At the beginning of August, Seymour appealed to Lincoln about the draft, asking that it be rescinded on the hope that the ranks could instead be filled with patriotic volunteers. Lincoln, who had once overridden the Supreme Court itself on the issue of martial law, chose to obey the governor, waiting from August 1–6.
On August 7, Seymour sent Lincoln a report that supposedly detailed the various injustices of the Conscription Act, including placing an undue burden for men upon various New York districts. Lincoln replied that he considered “time as being very important, both to the general cause of the country, and to the soldiers already in the field,” and therefore the draft needed to continue. However, he did lower the quotas for the districts that Seymour cited as unjust. Furthermore, he also allowed Seymour to apply for a large number of “credits” against the draft quotas. Credits were given, in the words of General Fry, “for all volunteers and militia furnished from the beginning of the rebellion, and fairness, as well as the terms of the law, called for an adjustment of accounts.” Credits reduced the number of troops that the federal government could demand, effectively culling the draft rolls.
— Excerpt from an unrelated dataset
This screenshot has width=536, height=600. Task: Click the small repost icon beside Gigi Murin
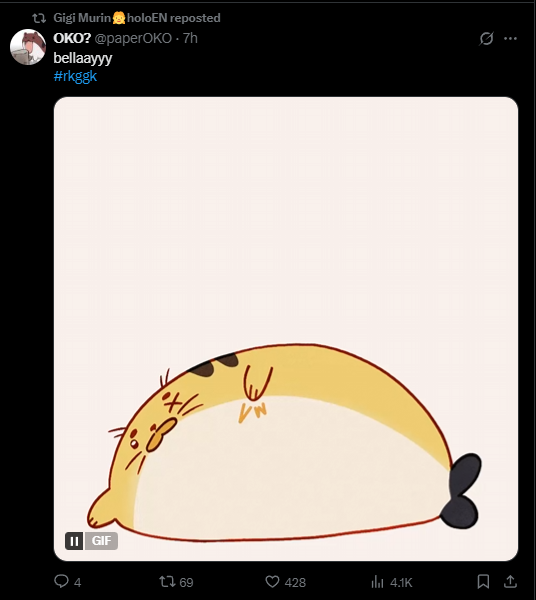pos(39,18)
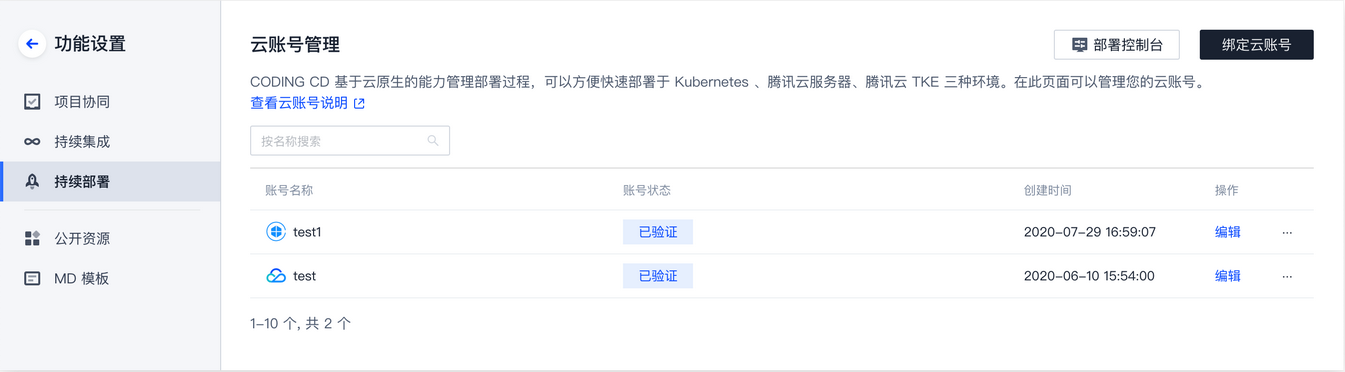
Task: Click the 已验证 status badge for test1
Action: [x=658, y=232]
Lincoln allowed these measures in spite of the Union’s pressing need for men, and despite the administration taking all measures to ensure that the draft progressed unimpeded throughout the rest of the nation. The administration could not risk losing a city as valuable as New York.
Seymour (and, by extension, the Democratic Party) had accomplished their aims. By lowering quotas and claiming credit, Seymour managed to convince the administration that the draft quota for New York should be lowered from twenty-six thousand men to twelve thousand, a reduction of over 50 percent. While the draft had not been canceled, this was a symbolic victory: Only by making concessions to the Democratic powers in New York could Lincoln achieve Republican aims.
A second draft, now totally defanged, was initiated with little difficulty on August 19. In a letter to Washington on July 28, General Caney had written that “the volunteer recruits in the neighborhood and the State militia furnish in numbers a sufficient force for this purpose, but it will be questionable how far the local troops may be relied on in the event of an outbreak.” These local troops, however, made sure that everything ran smoothly. The ten thousand federal troops in the city, camped along the city’s major arteries and thoroughfares, never had to move into action.
After all the blood, rhetoric, and negotiation, only 35,882 men went off to the war, out of 291,000 names drawn in New York. While this constitutes a sizable fraction of the 162,000 men drafted between July 1863 and December 1864, it is a pittance compared to the number of men that the Republican administration could have drawn upon, had the draft not been resisted.
The Republican Party was ready and willing to declare martial law in other parts of the country, from Baltimore to Wisconsin, with little fear of consequences. Their refusal to do the same in New York City in the aftermath of the Draft Riots, even with the city’s pugnacity and seditionist impulses, is an anomaly; but it also shows how local power can sometimes repulse something as powerful as a federal government.